Rows are visible when statement (invocation) id > the modifying transaction commit id.
More strict than repeatable read as defined by ANSI. Allows a per-transaction consistent snapshot read.
Each subsequent statement in a transaction sees the database at the start of transaction.
Transactions may also observe changes to the database made within the transaction.
Rows are visible when transaction id > the modifying transaction commit id.
Strict ANSI isolation level. Used by the system to perform data moves within the cluster.
Rows visible when transaction id > modifying transaction commit id.
Database returns an error when the MVCC scheduler cannot guarantee transaction serializability.
Note: serializable isolation not currently available to end user transactions.
The following example demonstrates how transaction visibility works at different isolation levels.
ClustrixDB uses a globally unique ordered transaction id (xid) along with statement invocation id (iid) to control row visibility. Both the xid and iid generators use a combination of system wide clock and a unique node id to create a globally unique ordered identifier.
Version History and Garbage Collection
ClustrixDB maintains version history through the undo log. Since the undo log must already maintain information about the previous version of the row for transaction rollback, we can rely on using this information to access previous versions of the row for MVCC. The technique allows ClustrixDB to maintain tables clustered by primary key instead of managing a large heap space. For inserts and updates, garbage collection occurs when we trim the undo log. However, ClustrixDB keeps enough undo log history to service currently executing transactions. In addition to limiting undo log trim to local checkpoint rules, we also limit trimming based on the id of the oldest transaction within the system.
The diagram above demonstrates how the system keeps multiple versions of the row in the undo log. Each row contains a Log Sequence Number (LSN) which points at the previous version of the row. We know that we've reached the end of the history chain when the previous LSN pointer precedes the trim LSN.

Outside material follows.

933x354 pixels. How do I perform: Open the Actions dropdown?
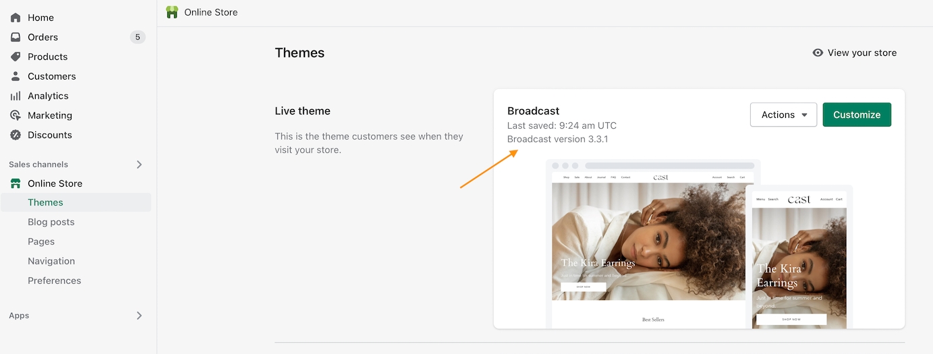[x=783, y=115]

Two Phase Locking for Writes
Optimistic concurrency controls do not work well in the presence of conflict (two transactions attempting to update the same row simultaneously). In such cases, a purely MVCC system would roll back one or both of the conflicting transactions and restart the operation. Since ClustrixDB does not require the use of predetermined transactions (e.g. all logic within a stored procedure), such errors could bubble up to the application. Additionally, it's possible to create live-lock scenarios where transactions cannot make progress because of constant conflict.

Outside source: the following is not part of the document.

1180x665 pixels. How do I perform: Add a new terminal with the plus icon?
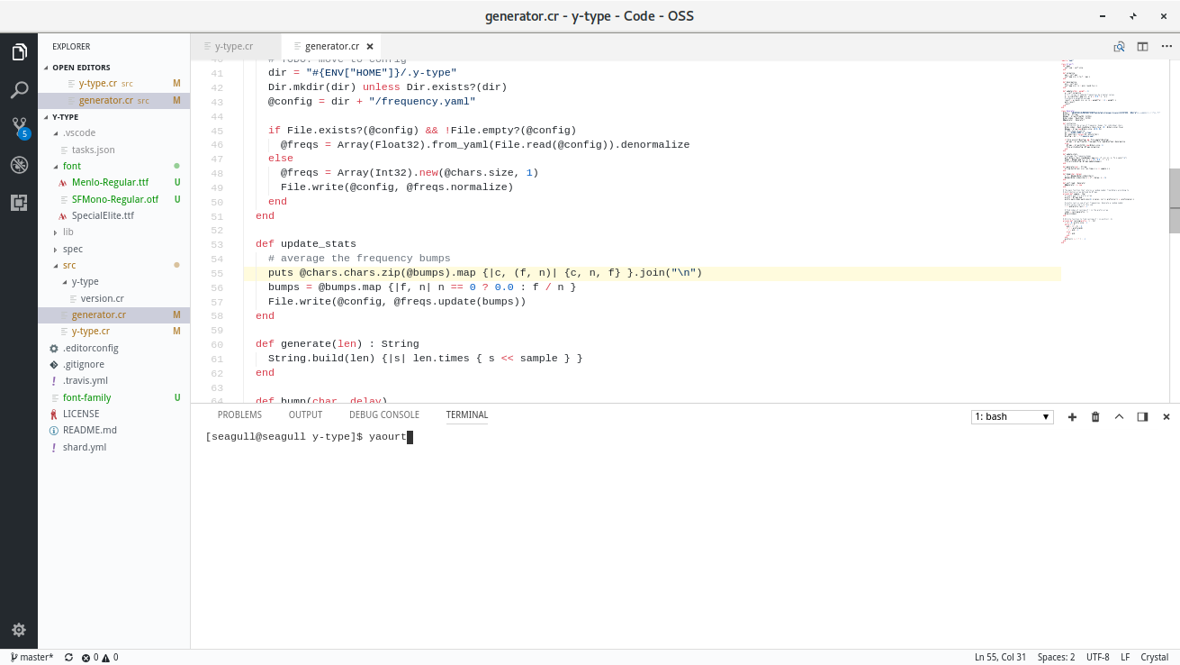point(1071,416)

To overcome these issues ClustrixDB uses locking for writer-writer conflict resolution. Writers always read the latest committed information and acquire locks before making any changes.
Distributed Lock Manager
ClustrixDB implements a distributed lock manager to scale write access to hot tables. Within the cluster, each node maintains a portion of the lock domain. No single node holds all of the lock information for the cluster.
Row Level and Table Level Locking
ClustrixDB implements row level locks for transactions which touch a few rows at a time (a runtime configurable variable). For statements which affect a significant portion of a table, the query optimizer will promote row level locks to a table lock.